Stated problem:
Copy out the entries from the line with "Screen dimensions: 1400x737" to the line with "point(1069,239)", inclusive, leaving out the pictures.

Data listing:

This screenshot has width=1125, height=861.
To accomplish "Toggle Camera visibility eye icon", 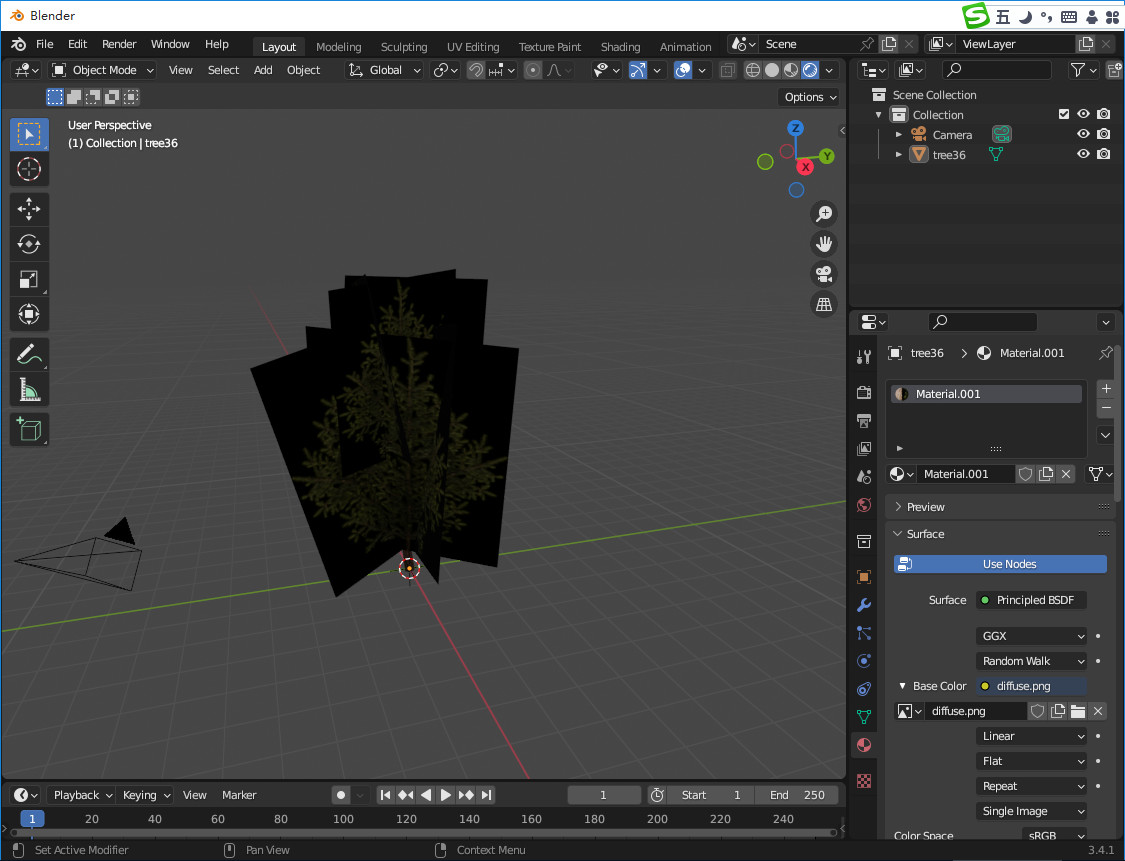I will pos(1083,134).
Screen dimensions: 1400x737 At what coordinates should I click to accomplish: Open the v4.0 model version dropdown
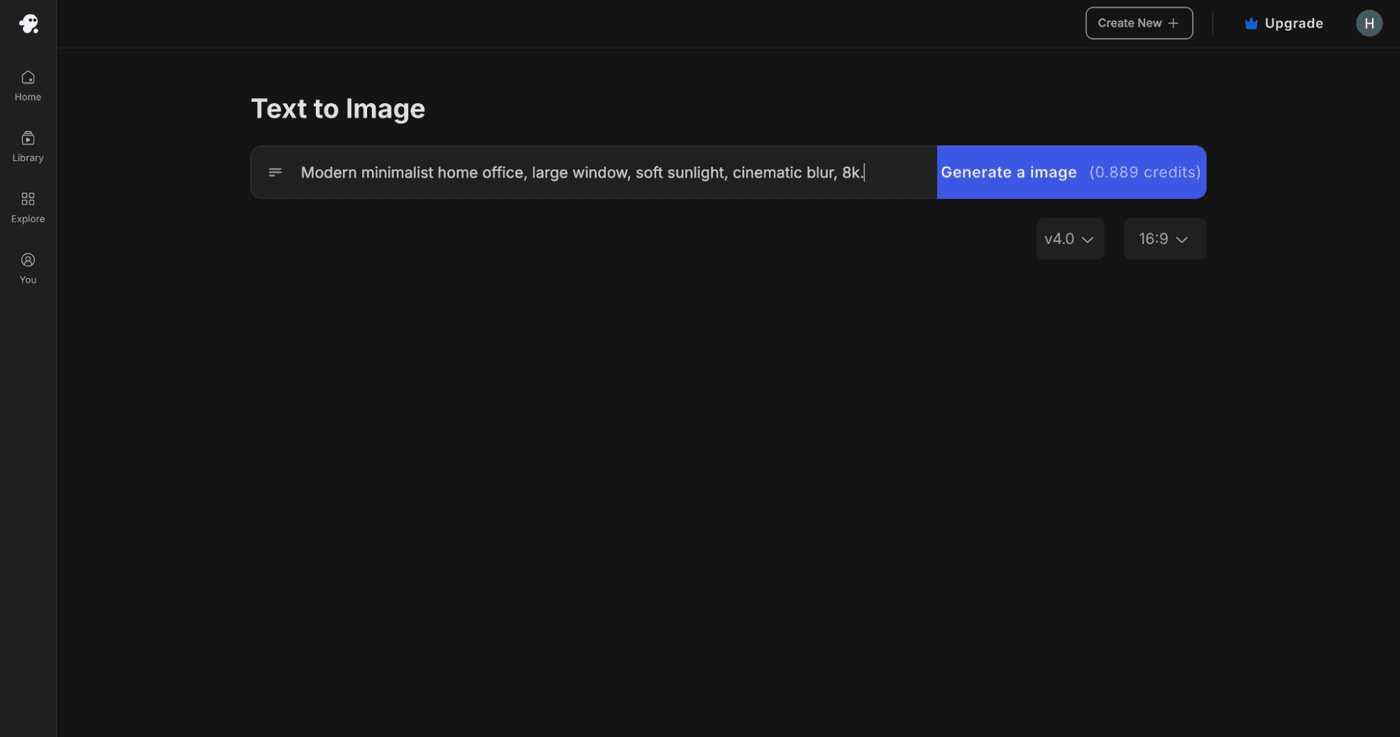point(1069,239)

* * *

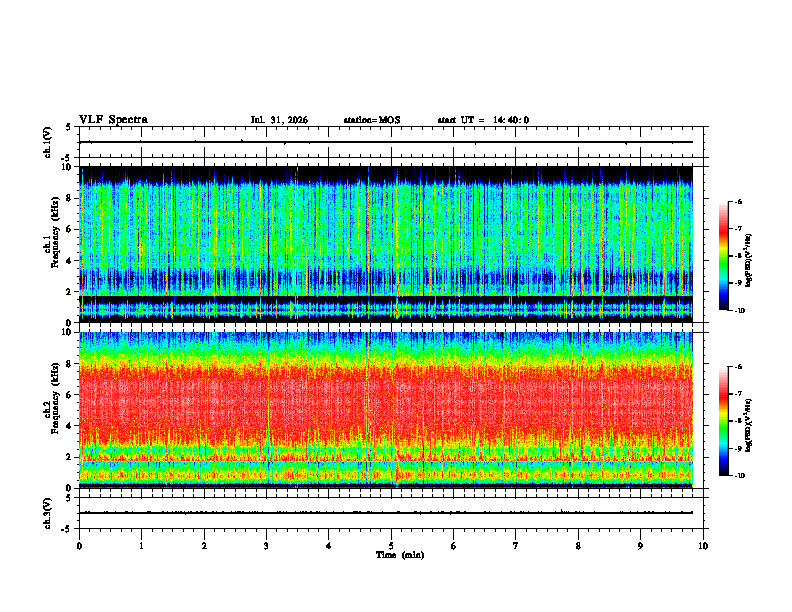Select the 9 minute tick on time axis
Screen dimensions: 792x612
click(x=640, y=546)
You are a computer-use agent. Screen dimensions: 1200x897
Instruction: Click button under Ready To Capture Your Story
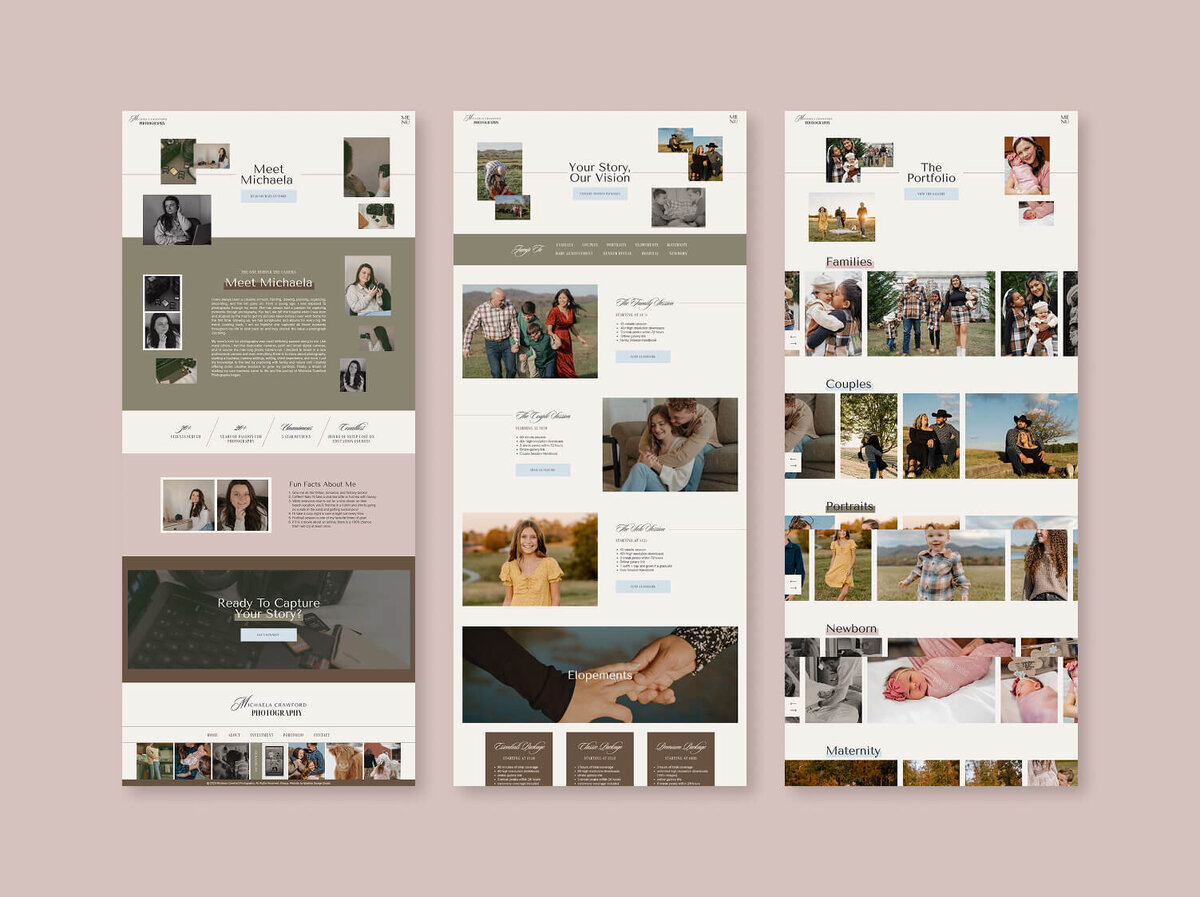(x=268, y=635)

Output:
Screen dimensions: 1400x737 At what coordinates should I click to accomplish: Open the v4.0 model version dropdown
point(1069,239)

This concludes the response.